(Saved data entries)
((

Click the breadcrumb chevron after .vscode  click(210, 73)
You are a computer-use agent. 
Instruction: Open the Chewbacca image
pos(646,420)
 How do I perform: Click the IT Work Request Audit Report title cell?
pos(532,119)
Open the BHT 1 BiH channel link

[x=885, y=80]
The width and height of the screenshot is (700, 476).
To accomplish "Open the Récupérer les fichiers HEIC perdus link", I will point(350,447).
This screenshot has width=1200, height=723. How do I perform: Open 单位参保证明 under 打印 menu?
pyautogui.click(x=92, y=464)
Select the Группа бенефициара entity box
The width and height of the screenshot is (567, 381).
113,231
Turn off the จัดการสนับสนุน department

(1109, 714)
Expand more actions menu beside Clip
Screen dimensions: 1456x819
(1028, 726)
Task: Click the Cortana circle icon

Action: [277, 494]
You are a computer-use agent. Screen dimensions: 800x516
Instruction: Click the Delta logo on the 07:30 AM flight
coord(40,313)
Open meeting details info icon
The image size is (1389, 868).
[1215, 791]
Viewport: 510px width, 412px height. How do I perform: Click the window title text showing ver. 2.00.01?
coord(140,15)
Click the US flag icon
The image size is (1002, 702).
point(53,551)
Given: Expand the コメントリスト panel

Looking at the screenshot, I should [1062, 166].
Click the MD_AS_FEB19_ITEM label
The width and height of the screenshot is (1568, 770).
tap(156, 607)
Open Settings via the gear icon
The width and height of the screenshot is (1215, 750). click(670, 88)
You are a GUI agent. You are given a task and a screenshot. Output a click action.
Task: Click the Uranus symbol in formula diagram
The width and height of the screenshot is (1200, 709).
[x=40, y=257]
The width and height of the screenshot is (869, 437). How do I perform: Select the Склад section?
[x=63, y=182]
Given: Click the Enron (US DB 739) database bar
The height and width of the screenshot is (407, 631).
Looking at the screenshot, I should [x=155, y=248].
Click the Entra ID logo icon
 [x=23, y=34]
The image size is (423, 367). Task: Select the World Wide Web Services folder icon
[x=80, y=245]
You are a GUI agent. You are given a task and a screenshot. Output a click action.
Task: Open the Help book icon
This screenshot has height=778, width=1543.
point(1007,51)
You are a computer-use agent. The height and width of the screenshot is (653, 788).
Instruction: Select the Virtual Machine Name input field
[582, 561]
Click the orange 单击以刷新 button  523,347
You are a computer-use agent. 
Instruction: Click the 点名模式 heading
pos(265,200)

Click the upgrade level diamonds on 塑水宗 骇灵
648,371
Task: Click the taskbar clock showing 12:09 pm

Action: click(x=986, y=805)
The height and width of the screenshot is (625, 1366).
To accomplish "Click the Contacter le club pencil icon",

))

Objective |
Reproduce every row above verbatim, from the first to the last.

Problem solution |
Click the breadcrumb chevron after .vscode  click(210, 73)
You are a computer-use agent. 
Instruction: Open the Chewbacca image
pos(646,420)
 How do I perform: Click the IT Work Request Audit Report title cell?
pos(532,119)
Open the BHT 1 BiH channel link

[x=885, y=80]
The width and height of the screenshot is (700, 476).
To accomplish "Open the Récupérer les fichiers HEIC perdus link", I will point(350,447).
This screenshot has width=1200, height=723. How do I perform: Open 单位参保证明 under 打印 menu?
pyautogui.click(x=92, y=464)
Select the Группа бенефициара entity box
The width and height of the screenshot is (567, 381).
113,231
Turn off the จัดการสนับสนุน department

(1109, 714)
Expand more actions menu beside Clip
Screen dimensions: 1456x819
(1028, 726)
Task: Click the Cortana circle icon

Action: [277, 494]
You are a computer-use agent. Screen dimensions: 800x516
Instruction: Click the Delta logo on the 07:30 AM flight
coord(40,313)
Open meeting details info icon
The image size is (1389, 868).
[1215, 791]
Viewport: 510px width, 412px height. How do I perform: Click the window title text showing ver. 2.00.01?
coord(140,15)
Click the US flag icon
The image size is (1002, 702).
point(53,551)
Given: Expand the コメントリスト panel

Looking at the screenshot, I should [1062, 166].
Click the MD_AS_FEB19_ITEM label
The width and height of the screenshot is (1568, 770).
tap(156, 607)
Open Settings via the gear icon
The width and height of the screenshot is (1215, 750). click(670, 88)
You are a GUI agent. You are given a task and a screenshot. Output a click action.
Task: Click the Uranus symbol in formula diagram
The width and height of the screenshot is (1200, 709).
[x=40, y=257]
The width and height of the screenshot is (869, 437). How do I perform: Select the Склад section?
[x=63, y=182]
Given: Click the Enron (US DB 739) database bar
The height and width of the screenshot is (407, 631).
Looking at the screenshot, I should [x=155, y=248].
Click the Entra ID logo icon
 [x=23, y=34]
The image size is (423, 367). Task: Select the World Wide Web Services folder icon
[x=80, y=245]
You are a GUI agent. You are given a task and a screenshot. Output a click action.
Task: Open the Help book icon
This screenshot has height=778, width=1543.
point(1007,51)
You are a computer-use agent. The height and width of the screenshot is (653, 788).
Instruction: Select the Virtual Machine Name input field
[582, 561]
Click the orange 单击以刷新 button  523,347
You are a computer-use agent. 
Instruction: Click the 点名模式 heading
pos(265,200)

Click the upgrade level diamonds on 塑水宗 骇灵
648,371
Task: Click the taskbar clock showing 12:09 pm

Action: click(x=986, y=805)
The height and width of the screenshot is (625, 1366).
To accomplish "Click the Contacter le club pencil icon",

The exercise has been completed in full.